In shale gas, this imbibition production mechanism is no more clearly pronounced than the imbibition test that Professor Terry Engelder demonstrated with a week old dry shale cutting after retrieving from a lateral well in Marcellus drilled with oil based mud. The thin shale cutting was still able to hold quite some gas even after exposing to the air for a week. Then, after Terry impinges a micro water droplet on the dry cutting chip, surprisingly, micro gas jets started coming out from the cutting and are visible in the water droplet, and this lasted over 17 minutes (figures below).
“what’s happening is we have a chip (shale cutting) here, sitting on the desktop and holding gas in it, virtually forever. And when you put water on it, the water imbibes, and as it imbibes, it drives out gas in the pore space.”— Professor Terry Engelder lecture in Yale on Youtube, from 50 minutes.
I want to highlight several issues about Professor Engelder’s vivid demo:
- How much amount of gas is ejected from each gram of cutting after water droplet is impinged upon the cuttings?
- As one would argue that gas might have also been ejected without water droplet, so the next question is — if such rate has been maintained constant without water in the past 7 days, what kind of gas volume should be trapped inside the cuttings? It will be outrageous amount of gas trapped if such rate is maintained over a week. In fact the rate should be even higher earlier as the pressure was higher. A fiction could be coming true — we might be able use a small cylinder filled with such cuttings and get enough gas out to drive a car for 100 miles.
- If gas has not been released at such high speed, i.e. visible micro gas jets, after water droplet is impinged, what’s holding the gases for a week? I used the model that Prof. Engelder in his paper about this demo and also addressing the concern of the fate of the fracking water as a majority part of the fracking water never returns in some of the prolific shale/tight gas and oil reservoirs.
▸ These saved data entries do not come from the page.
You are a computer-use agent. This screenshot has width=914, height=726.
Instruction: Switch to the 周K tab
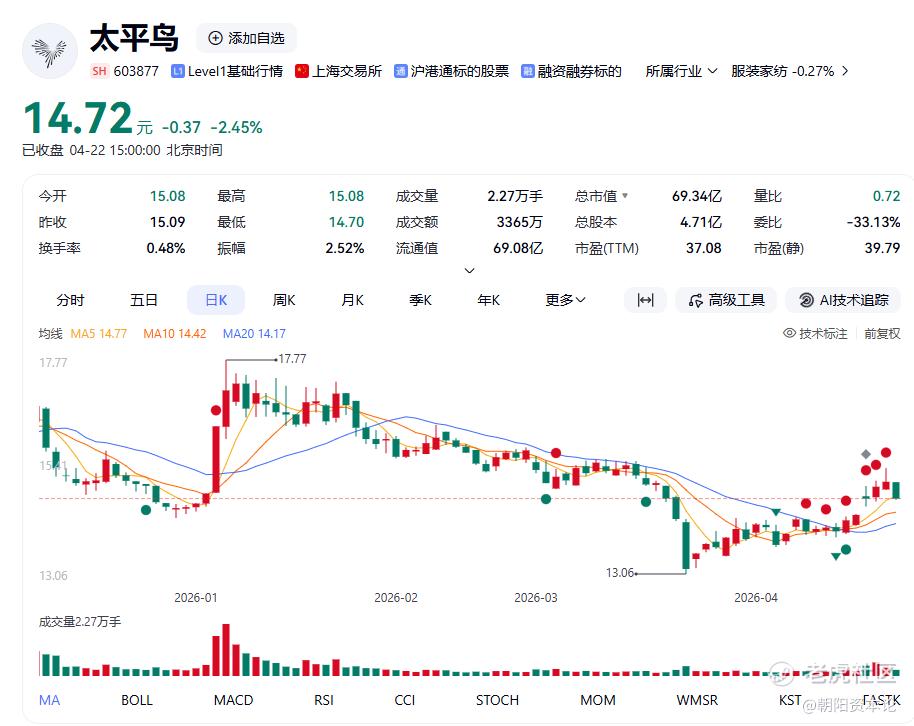(284, 300)
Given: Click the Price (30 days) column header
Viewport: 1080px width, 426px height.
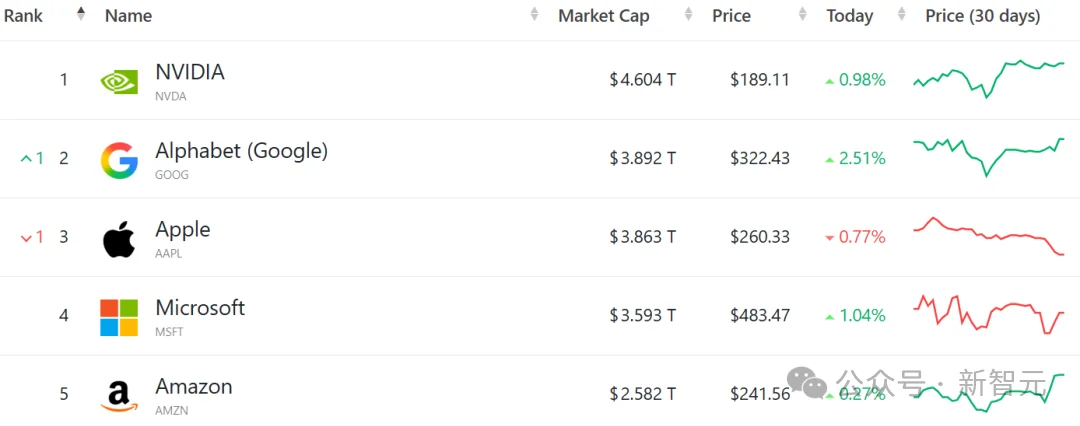Looking at the screenshot, I should pos(982,16).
I replaced the 200million years with 7 days, and 40meters of shale with 1mm of shale cuttings, and the conclusion is that the permeability of this cutting has to be smaller than 5E-5 nanoDarcyin order to hold the gas for a week. As shale’s permeability is much larger than nano Darcy in both the vertical and horizontal direction of the chip, the force that actually holding the gas for a week has to be water induced capillary force.
The water, once dreaded by oil and gas production, is actually helping the tight oil and gas production in an unexpected way —- “imbibition”!